__WHAT TO PRODUCE__. Could each entry below be printed again exactly as given?

__INFORMATION SHOWN__.
-.-.-

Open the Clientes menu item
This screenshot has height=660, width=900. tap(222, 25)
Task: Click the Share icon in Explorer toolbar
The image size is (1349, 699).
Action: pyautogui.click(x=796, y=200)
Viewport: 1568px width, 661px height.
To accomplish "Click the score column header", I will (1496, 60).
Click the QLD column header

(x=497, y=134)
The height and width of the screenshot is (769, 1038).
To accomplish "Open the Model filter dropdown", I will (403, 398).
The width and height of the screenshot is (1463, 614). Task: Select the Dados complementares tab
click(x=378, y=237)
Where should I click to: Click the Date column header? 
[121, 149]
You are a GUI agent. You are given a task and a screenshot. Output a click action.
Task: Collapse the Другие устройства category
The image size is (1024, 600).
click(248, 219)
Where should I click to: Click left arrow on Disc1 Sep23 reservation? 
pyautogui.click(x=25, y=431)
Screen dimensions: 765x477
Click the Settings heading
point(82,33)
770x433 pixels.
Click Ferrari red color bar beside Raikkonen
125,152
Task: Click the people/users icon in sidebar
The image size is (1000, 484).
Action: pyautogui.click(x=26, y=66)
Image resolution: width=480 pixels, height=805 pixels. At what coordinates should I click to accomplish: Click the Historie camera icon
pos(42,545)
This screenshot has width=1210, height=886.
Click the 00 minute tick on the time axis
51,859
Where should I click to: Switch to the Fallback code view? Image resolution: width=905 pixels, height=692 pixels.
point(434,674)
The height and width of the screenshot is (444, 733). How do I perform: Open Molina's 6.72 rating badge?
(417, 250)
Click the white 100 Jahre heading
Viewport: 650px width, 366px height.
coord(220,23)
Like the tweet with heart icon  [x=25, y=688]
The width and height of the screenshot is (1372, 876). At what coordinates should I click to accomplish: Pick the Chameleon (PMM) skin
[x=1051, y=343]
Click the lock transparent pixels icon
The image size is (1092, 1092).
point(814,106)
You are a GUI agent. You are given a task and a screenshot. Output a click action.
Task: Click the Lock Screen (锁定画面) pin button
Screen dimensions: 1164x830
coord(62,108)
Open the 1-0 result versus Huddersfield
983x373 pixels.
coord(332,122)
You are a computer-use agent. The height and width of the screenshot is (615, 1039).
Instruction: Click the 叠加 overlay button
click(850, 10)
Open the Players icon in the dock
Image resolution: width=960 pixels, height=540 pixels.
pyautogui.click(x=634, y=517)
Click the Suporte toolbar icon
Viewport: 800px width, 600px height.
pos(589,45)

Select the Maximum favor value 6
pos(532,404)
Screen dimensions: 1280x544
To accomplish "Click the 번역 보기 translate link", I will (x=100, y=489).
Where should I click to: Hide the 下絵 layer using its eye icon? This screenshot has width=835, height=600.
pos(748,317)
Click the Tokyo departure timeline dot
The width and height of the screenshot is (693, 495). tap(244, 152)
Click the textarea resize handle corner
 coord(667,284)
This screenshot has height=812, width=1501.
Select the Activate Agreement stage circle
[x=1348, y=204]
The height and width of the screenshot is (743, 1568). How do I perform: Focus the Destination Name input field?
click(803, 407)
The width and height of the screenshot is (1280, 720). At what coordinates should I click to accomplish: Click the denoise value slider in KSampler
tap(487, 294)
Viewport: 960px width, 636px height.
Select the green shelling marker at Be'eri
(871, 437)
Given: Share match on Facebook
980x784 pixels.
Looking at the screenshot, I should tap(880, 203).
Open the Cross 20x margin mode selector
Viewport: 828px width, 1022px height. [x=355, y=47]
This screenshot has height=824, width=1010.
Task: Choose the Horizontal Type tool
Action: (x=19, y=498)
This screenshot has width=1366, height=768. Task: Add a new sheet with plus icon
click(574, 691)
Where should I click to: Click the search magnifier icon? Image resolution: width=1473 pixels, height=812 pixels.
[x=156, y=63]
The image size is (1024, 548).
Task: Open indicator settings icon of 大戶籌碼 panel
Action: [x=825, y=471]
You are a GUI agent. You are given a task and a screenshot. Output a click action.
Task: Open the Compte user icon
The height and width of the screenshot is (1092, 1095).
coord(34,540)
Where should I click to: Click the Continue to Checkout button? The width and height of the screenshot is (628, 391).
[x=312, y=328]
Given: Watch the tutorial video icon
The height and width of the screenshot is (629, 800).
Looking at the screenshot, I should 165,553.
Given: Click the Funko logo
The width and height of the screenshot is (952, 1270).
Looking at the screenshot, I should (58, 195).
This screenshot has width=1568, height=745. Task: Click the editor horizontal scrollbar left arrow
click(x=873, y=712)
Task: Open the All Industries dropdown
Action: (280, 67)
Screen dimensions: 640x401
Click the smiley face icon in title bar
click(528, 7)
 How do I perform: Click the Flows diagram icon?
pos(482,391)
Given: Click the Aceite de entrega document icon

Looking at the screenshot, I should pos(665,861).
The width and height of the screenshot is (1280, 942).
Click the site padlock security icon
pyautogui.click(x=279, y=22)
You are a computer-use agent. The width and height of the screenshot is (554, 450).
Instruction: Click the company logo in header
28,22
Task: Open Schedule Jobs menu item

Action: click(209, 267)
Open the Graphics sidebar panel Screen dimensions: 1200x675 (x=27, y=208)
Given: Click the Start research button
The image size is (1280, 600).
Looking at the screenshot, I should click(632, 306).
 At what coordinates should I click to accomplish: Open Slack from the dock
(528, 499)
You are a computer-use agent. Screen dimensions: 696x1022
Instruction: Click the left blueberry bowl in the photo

-.-.-

__RESPONSE__.
Open the Clientes menu item
This screenshot has height=660, width=900. tap(222, 25)
Task: Click the Share icon in Explorer toolbar
The image size is (1349, 699).
Action: pyautogui.click(x=796, y=200)
Viewport: 1568px width, 661px height.
To accomplish "Click the score column header", I will (1496, 60).
Click the QLD column header

(x=497, y=134)
The height and width of the screenshot is (769, 1038).
To accomplish "Open the Model filter dropdown", I will (403, 398).
The width and height of the screenshot is (1463, 614). Task: Select the Dados complementares tab
click(x=378, y=237)
Where should I click to: Click the Date column header? 
[121, 149]
You are a GUI agent. You are given a task and a screenshot. Output a click action.
Task: Collapse the Другие устройства category
The image size is (1024, 600).
click(248, 219)
Where should I click to: Click left arrow on Disc1 Sep23 reservation? 
pyautogui.click(x=25, y=431)
Screen dimensions: 765x477
Click the Settings heading
point(82,33)
770x433 pixels.
Click Ferrari red color bar beside Raikkonen
125,152
Task: Click the people/users icon in sidebar
The image size is (1000, 484).
Action: pyautogui.click(x=26, y=66)
Image resolution: width=480 pixels, height=805 pixels. At what coordinates should I click to accomplish: Click the Historie camera icon
pos(42,545)
This screenshot has width=1210, height=886.
Click the 00 minute tick on the time axis
51,859
Where should I click to: Switch to the Fallback code view? Image resolution: width=905 pixels, height=692 pixels.
point(434,674)
The height and width of the screenshot is (444, 733). How do I perform: Open Molina's 6.72 rating badge?
(417, 250)
Click the white 100 Jahre heading
Viewport: 650px width, 366px height.
coord(220,23)
Like the tweet with heart icon  [x=25, y=688]
The width and height of the screenshot is (1372, 876). At what coordinates should I click to accomplish: Pick the Chameleon (PMM) skin
[x=1051, y=343]
Click the lock transparent pixels icon
The image size is (1092, 1092).
point(814,106)
You are a GUI agent. You are given a task and a screenshot. Output a click action.
Task: Click the Lock Screen (锁定画面) pin button
Screen dimensions: 1164x830
coord(62,108)
Open the 1-0 result versus Huddersfield
983x373 pixels.
coord(332,122)
You are a computer-use agent. The height and width of the screenshot is (615, 1039).
Instruction: Click the 叠加 overlay button
click(850, 10)
Open the Players icon in the dock
Image resolution: width=960 pixels, height=540 pixels.
pyautogui.click(x=634, y=517)
Click the Suporte toolbar icon
Viewport: 800px width, 600px height.
pos(589,45)

Select the Maximum favor value 6
pos(532,404)
Screen dimensions: 1280x544
To accomplish "Click the 번역 보기 translate link", I will (x=100, y=489).
Where should I click to: Hide the 下絵 layer using its eye icon? This screenshot has width=835, height=600.
pos(748,317)
Click the Tokyo departure timeline dot
The width and height of the screenshot is (693, 495). tap(244, 152)
Click the textarea resize handle corner
 coord(667,284)
This screenshot has height=812, width=1501.
Select the Activate Agreement stage circle
[x=1348, y=204]
The height and width of the screenshot is (743, 1568). How do I perform: Focus the Destination Name input field?
click(803, 407)
The width and height of the screenshot is (1280, 720). At what coordinates should I click to accomplish: Click the denoise value slider in KSampler
tap(487, 294)
Viewport: 960px width, 636px height.
Select the green shelling marker at Be'eri
(871, 437)
Given: Share match on Facebook
980x784 pixels.
Looking at the screenshot, I should tap(880, 203).
Open the Cross 20x margin mode selector
Viewport: 828px width, 1022px height. [x=355, y=47]
This screenshot has height=824, width=1010.
Task: Choose the Horizontal Type tool
Action: (x=19, y=498)
This screenshot has width=1366, height=768. Task: Add a new sheet with plus icon
click(574, 691)
Where should I click to: Click the search magnifier icon? Image resolution: width=1473 pixels, height=812 pixels.
[x=156, y=63]
The image size is (1024, 548).
Task: Open indicator settings icon of 大戶籌碼 panel
Action: [x=825, y=471]
You are a GUI agent. You are given a task and a screenshot. Output a click action.
Task: Open the Compte user icon
The height and width of the screenshot is (1092, 1095).
coord(34,540)
Where should I click to: Click the Continue to Checkout button? The width and height of the screenshot is (628, 391).
[x=312, y=328]
Given: Watch the tutorial video icon
The height and width of the screenshot is (629, 800).
Looking at the screenshot, I should 165,553.
Given: Click the Funko logo
The width and height of the screenshot is (952, 1270).
Looking at the screenshot, I should (58, 195).
This screenshot has width=1568, height=745. Task: Click the editor horizontal scrollbar left arrow
click(x=873, y=712)
Task: Open the All Industries dropdown
Action: (280, 67)
Screen dimensions: 640x401
Click the smiley face icon in title bar
click(528, 7)
 How do I perform: Click the Flows diagram icon?
pos(482,391)
Given: Click the Aceite de entrega document icon

Looking at the screenshot, I should pos(665,861).
The width and height of the screenshot is (1280, 942).
Click the site padlock security icon
pyautogui.click(x=279, y=22)
You are a computer-use agent. The width and height of the screenshot is (554, 450).
Instruction: Click the company logo in header
28,22
Task: Open Schedule Jobs menu item

Action: click(209, 267)
Open the Graphics sidebar panel Screen dimensions: 1200x675 (x=27, y=208)
Given: Click the Start research button
The image size is (1280, 600).
Looking at the screenshot, I should click(632, 306).
 At what coordinates should I click to accomplish: Open Slack from the dock
(528, 499)
You are a computer-use agent. Screen dimensions: 696x1022
Instruction: Click the left blueberry bowl in the photo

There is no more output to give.